##### Records provided #####

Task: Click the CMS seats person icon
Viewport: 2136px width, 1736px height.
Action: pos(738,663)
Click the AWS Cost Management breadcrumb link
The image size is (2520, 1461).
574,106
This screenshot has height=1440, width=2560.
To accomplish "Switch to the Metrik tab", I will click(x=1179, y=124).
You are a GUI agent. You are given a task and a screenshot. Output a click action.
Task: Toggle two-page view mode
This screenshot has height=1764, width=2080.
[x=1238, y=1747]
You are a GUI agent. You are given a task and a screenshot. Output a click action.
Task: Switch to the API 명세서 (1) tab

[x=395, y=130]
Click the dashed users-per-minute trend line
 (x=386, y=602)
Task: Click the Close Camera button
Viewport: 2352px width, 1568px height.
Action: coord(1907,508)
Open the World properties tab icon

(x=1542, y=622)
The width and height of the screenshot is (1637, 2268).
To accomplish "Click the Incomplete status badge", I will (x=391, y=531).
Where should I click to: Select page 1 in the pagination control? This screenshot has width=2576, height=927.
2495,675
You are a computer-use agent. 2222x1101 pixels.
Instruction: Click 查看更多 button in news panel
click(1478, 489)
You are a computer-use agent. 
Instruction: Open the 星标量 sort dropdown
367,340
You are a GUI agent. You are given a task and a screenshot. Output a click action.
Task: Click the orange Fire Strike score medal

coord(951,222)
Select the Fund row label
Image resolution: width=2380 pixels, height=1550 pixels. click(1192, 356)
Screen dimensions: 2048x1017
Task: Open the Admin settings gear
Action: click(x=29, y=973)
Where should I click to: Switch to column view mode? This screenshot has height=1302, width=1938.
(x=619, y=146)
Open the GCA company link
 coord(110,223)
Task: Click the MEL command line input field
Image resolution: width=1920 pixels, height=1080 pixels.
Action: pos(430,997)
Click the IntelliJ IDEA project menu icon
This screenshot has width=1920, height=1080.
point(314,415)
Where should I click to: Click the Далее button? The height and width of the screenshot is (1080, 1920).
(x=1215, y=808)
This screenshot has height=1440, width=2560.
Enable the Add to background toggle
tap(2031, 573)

#####

▸ Task item
Please find each line in the records above that holds the word "accomplish", and copy it.

▸ Response to the task
To accomplish "Switch to the Metrik tab", I will click(x=1179, y=124).
To accomplish "Click the Incomplete status badge", I will (x=391, y=531).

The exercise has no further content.